Alabama Power employees help disadvantaged have happier holidays
As the holidays loom and temperatures slide downward, many Alabama Power Plant Miller employees are warming the hearts of less fortunate folks. That’s the case for members of all 10 chapters of the Alabama Power Service Organization (APSO), who pull out all the stops to assist during the Christmas season.
The unwavering focus of Miller APSO’s board and 300 chapter members is helping meet community needs in one of Alabama’s poorest areas.
“The need is real,” said Miller APSO President Kevin Chappell. Indeed, about 22% of Walker County’s 64,000 residents live below the poverty line.
In freezing weather, the homeless seek a warm place to stay at the City of Lights Dream Center in Dora. In January, the center opened 20 beds to the public, along with providing hot meals and showers. Miller APSO members volunteered for 400 hours in helping prepare the center for opening.
Jamie Massey, founder of City of Lights, said that volunteer hours and donations by Miller APSO members are making life more bearable for the center’s homeless and needy clients. When temperatures go below freezing two or more consecutive nights, the center opens its warming stations.
Adding touch of home for the hurting
“It’s not just the homeless,” said Massey, who operates the center with her husband, Sumiton Church of God Pastor Victor Massey. “We have families that are cold and don’t have running water, for instance. With it being this cold, we want to make sure it’s for anybody that needs to get warm.”
In August, Miller APSO provided a donation for school supplies to assist with the center’s Back 2 School Bash for needy families. More than 800 families picked up free paper, pens, pencils and backpacks before school started. The City of Lights Dream Center provides free day care services to approved families and a Celebrate Recovery program for people fighting addiction.
“It’s our dream to make life better for people in Walker County,” Massey said. “I can’t thank Miller APSO enough for their kindness.”
Working for others
When APSO members met for the 2019 APSO Convention, Miller board members assembled 150 hygiene bags to give to the Walker County Coalition for the Homeless in Jasper.
“Our board is so dedicated, they make it really easy to accomplish what we’re working to do in our community,” said Chappell, electrical and instrumentation journeyman.
The chapter holds several “big earning” fundraisers annually: cake auctions on Halloween and Valentine’s Day; a Sporting Clays Shoot; the Miller Open Golf Tournament at Robert Trent Jones Golf Club, Oxmoor Valley, that earned $19,000; and a bowling tournament at Vestavia Bowl that earned $1,700.

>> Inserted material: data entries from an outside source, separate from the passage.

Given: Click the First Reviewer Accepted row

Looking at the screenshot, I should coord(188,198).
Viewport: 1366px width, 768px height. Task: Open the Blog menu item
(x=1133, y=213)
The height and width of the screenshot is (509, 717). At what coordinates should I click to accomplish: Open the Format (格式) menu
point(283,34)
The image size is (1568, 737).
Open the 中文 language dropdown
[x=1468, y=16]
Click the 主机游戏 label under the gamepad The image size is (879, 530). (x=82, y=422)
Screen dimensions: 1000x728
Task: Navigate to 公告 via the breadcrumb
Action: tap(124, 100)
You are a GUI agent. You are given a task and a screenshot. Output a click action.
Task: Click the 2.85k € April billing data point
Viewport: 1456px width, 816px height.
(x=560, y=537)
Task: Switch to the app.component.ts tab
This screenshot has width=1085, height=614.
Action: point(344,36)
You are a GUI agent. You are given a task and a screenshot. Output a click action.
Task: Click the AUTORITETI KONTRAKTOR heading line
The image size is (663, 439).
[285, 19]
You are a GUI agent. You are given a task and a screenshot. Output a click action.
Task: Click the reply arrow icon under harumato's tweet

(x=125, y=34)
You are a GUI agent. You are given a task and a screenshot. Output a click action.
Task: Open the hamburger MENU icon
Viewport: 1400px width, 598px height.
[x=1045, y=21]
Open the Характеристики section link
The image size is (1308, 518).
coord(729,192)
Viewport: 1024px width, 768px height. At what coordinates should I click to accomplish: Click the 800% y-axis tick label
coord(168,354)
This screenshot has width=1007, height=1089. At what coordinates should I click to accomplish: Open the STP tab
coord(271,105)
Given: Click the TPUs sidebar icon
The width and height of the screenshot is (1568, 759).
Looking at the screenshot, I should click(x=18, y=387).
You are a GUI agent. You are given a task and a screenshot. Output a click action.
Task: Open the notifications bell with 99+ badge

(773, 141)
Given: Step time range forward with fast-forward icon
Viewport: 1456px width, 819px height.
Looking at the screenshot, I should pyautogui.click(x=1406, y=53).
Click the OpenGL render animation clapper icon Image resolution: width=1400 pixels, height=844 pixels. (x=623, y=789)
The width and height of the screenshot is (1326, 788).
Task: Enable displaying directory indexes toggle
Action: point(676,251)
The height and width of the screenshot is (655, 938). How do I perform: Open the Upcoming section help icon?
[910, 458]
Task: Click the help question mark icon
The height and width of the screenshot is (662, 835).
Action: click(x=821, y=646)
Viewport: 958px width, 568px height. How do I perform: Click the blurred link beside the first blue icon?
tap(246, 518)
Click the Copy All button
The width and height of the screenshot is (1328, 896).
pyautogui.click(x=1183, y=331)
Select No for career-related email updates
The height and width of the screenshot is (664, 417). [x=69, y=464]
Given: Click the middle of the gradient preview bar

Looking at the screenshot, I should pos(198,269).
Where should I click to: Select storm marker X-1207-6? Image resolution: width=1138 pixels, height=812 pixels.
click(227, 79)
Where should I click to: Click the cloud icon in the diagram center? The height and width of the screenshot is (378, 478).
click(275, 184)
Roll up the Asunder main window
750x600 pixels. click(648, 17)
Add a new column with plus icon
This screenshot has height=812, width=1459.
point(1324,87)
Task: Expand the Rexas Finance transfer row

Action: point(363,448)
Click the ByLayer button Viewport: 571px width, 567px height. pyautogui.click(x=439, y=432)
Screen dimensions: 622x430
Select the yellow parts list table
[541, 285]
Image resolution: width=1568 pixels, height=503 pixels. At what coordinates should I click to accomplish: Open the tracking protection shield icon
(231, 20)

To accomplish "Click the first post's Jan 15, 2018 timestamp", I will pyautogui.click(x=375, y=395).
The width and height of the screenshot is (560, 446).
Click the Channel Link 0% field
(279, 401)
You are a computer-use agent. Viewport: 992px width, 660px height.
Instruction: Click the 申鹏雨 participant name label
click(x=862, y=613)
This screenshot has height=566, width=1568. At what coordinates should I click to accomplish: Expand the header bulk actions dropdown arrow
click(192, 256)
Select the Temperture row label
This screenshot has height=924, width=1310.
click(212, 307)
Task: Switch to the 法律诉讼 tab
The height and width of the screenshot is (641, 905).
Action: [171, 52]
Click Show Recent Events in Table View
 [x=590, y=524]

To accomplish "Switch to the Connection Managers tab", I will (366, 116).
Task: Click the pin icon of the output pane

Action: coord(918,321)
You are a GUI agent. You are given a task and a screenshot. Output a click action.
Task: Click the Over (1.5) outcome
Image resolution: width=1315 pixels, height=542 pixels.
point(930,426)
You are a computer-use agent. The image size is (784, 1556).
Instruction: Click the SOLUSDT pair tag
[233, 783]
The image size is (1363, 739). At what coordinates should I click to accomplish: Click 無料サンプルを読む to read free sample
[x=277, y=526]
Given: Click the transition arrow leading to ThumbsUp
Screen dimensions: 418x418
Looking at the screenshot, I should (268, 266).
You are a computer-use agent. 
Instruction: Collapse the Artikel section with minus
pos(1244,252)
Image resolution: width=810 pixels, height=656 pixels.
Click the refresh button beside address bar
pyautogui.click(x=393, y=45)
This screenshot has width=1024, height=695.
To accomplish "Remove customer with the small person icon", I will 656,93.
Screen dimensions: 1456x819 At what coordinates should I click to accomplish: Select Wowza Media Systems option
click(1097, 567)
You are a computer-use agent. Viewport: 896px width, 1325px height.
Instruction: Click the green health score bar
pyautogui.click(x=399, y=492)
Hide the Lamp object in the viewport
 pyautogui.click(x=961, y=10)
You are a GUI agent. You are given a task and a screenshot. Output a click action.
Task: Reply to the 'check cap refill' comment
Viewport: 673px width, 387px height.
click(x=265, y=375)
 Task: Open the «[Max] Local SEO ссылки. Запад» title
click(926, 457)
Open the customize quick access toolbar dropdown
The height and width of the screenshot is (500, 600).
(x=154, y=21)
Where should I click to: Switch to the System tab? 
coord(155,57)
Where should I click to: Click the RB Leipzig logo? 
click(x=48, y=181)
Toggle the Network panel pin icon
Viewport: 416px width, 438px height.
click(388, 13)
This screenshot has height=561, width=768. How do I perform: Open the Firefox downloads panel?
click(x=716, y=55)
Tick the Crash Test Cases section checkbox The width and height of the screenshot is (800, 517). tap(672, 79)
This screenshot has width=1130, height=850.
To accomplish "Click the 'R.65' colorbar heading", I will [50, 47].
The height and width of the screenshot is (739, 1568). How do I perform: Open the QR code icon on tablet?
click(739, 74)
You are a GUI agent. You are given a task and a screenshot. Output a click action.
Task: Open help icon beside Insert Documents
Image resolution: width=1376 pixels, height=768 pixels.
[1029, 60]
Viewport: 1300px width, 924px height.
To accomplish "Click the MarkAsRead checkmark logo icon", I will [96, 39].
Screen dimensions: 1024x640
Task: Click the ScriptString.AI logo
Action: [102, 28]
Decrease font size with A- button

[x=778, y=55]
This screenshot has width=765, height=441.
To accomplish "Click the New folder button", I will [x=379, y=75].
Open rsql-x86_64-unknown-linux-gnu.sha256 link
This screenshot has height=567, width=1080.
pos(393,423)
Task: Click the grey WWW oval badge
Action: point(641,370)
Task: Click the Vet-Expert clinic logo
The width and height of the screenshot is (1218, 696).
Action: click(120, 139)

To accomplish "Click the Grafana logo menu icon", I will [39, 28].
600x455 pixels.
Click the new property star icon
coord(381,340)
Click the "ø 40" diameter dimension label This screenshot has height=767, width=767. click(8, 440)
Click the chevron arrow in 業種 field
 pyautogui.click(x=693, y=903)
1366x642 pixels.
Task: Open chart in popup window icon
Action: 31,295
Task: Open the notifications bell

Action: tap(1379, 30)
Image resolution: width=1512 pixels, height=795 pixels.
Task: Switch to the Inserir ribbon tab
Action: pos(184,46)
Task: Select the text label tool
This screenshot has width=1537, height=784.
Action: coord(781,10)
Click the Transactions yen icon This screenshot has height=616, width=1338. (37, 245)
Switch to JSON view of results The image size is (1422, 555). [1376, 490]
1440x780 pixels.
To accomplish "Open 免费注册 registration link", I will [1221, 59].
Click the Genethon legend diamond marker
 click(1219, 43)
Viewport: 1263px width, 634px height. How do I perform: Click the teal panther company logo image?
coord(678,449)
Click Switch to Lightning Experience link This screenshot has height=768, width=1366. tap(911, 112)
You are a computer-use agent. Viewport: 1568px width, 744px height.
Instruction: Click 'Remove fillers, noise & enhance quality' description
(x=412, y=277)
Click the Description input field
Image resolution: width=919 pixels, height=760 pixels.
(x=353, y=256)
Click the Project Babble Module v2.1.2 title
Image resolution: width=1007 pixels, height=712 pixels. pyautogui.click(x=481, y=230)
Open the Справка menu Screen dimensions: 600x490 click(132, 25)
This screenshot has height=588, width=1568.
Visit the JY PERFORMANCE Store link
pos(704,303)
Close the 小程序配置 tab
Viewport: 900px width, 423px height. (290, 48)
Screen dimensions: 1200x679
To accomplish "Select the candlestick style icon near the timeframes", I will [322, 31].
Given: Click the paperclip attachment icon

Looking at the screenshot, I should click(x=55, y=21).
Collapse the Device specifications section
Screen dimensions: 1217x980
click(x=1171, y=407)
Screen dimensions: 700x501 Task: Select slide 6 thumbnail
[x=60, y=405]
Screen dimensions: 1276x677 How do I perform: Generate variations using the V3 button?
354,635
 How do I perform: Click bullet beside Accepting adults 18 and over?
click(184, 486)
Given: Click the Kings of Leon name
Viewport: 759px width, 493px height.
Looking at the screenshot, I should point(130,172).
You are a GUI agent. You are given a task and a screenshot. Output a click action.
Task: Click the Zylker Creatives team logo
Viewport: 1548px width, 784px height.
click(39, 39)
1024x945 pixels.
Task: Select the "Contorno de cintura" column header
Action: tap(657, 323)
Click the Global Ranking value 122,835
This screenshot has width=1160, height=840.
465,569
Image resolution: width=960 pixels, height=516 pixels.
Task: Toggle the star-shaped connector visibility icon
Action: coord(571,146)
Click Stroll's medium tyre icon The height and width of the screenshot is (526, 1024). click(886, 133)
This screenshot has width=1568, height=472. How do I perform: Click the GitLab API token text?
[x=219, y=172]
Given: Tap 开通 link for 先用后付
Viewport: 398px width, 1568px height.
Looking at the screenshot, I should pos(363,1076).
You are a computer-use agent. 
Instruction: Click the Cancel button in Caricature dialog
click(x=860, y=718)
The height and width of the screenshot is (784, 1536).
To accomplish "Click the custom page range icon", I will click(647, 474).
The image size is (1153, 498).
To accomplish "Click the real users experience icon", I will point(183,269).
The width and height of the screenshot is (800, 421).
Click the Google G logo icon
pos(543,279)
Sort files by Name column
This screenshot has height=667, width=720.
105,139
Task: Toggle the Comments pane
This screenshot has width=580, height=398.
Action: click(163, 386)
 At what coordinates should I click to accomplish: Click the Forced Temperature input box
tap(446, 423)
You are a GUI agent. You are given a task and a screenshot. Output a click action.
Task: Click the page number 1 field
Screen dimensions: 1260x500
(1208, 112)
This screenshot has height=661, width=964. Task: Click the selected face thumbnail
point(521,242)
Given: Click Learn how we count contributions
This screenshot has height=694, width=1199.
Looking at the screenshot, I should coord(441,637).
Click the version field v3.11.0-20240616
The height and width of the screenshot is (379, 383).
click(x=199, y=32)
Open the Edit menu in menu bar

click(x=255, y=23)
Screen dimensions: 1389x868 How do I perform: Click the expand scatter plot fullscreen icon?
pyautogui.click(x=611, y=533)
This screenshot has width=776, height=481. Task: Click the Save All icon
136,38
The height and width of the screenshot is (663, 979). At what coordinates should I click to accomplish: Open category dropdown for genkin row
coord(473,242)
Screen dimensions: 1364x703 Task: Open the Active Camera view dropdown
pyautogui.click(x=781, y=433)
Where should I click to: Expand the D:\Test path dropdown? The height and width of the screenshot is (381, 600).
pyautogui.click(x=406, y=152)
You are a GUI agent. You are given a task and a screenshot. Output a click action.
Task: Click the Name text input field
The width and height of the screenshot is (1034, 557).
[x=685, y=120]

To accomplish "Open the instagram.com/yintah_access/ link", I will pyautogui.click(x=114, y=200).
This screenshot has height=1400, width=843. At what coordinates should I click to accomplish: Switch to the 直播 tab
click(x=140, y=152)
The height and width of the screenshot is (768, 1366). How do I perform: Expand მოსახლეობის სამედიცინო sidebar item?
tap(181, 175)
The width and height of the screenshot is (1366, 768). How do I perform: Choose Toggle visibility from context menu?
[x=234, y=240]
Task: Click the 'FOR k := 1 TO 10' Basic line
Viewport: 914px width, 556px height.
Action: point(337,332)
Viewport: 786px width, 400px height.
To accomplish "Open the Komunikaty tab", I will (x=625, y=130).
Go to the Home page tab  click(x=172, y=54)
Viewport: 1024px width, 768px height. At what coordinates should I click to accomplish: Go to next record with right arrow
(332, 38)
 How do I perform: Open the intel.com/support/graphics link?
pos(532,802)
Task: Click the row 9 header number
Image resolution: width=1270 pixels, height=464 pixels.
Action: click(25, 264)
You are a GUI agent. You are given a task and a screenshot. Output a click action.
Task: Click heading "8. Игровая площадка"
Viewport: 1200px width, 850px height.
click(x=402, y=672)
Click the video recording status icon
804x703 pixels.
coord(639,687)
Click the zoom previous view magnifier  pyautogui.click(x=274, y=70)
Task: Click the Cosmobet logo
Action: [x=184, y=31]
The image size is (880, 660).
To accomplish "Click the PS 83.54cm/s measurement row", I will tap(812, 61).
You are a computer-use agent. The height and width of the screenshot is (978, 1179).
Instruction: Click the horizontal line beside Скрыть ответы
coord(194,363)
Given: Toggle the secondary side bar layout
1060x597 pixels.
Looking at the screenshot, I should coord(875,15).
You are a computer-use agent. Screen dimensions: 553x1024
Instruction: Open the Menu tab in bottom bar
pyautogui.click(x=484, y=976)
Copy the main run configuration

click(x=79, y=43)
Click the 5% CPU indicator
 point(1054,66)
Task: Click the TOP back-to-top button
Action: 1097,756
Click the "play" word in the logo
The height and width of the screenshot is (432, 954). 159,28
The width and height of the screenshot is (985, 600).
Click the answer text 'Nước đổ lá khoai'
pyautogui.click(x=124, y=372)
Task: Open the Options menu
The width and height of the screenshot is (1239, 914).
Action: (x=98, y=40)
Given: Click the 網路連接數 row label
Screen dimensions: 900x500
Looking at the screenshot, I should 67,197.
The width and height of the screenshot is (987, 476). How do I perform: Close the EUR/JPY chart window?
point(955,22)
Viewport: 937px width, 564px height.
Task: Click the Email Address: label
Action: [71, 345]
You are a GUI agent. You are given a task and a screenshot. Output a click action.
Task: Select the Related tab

Miller elves scramble to fill Christmas lists
Miller APSO members know that Christmas holidays can be a sad time for the less fortunate. That is why, throughout November, Miller APSO puts a heavy emphasis on its Adopt A Child program, Project Coordinator Beth Shumate said. Miller members give Christmas gifts to Salvation Army Angels for Jefferson County and children sponsored by the Alabama Department of Human Resources (DHR) for Walker County.
“We always do two days of Christmas shopping for the kids,” Chappell said.
In Sumiton, Miller APSO will sponsor 200 children, spending $75 for each child. Project coordinators Shumate, manager – SCM Transactions Procurement, and Tina Valles, buyer – Generation, lead shopping sprees for Angel kids. Miller APSO will write a $15,000 check to the Salvation Army. In Jasper, employees will spend $150 each on Christmas gifts for 100 needy kids.
Miller APSO took part in the West Jefferson Festival of Trees earlier this month. The proceeds benefit West Jefferson Elementary School. The theme of Miller’s APSO tree was “Night before Christmas,” and displayed organizations the chapter has supported throughout the year, Miller APSO Project Coordinator Rachel Edgil said.
Miller APSO has a long-standing relationship with area senior citizen centers. Project Coordinator Jamie Driver said members will fill more than 250 bags for seniors who visit the center, as well as homebound seniors.
“Gifts include personal hygiene items, paper, pens, candy and seniors’ favorite item, which is postage stamps,” Driver said. Each year, APSO members wear their red logo shirts and Santa hats while delivering bags at each center.
“For some, our smiling faces and the Christmas bag may be the only gifts they receive this year,” Driver said.
Paying good forward
Thirteen years ago, Chappell recognized APSO as the perfect avenue to make a difference. He joined the employee volunteer group during his first month at Gaston.
“In my own life, so many people have helped me along the way,” Chappell said. “When I started working here, I knew that Alabama Power would be a great job for me and my family. I knew I’d be able to help others.”
Longtime Power Generation Analyst Edgil said serving in APSO has given her the means to “pay it forward” in life. She’s enjoyed many opportunities to meet people inside and outside work.
“Being in APSO is my way of giving back for what I’ve received,” Edgil said. “I love helping people.”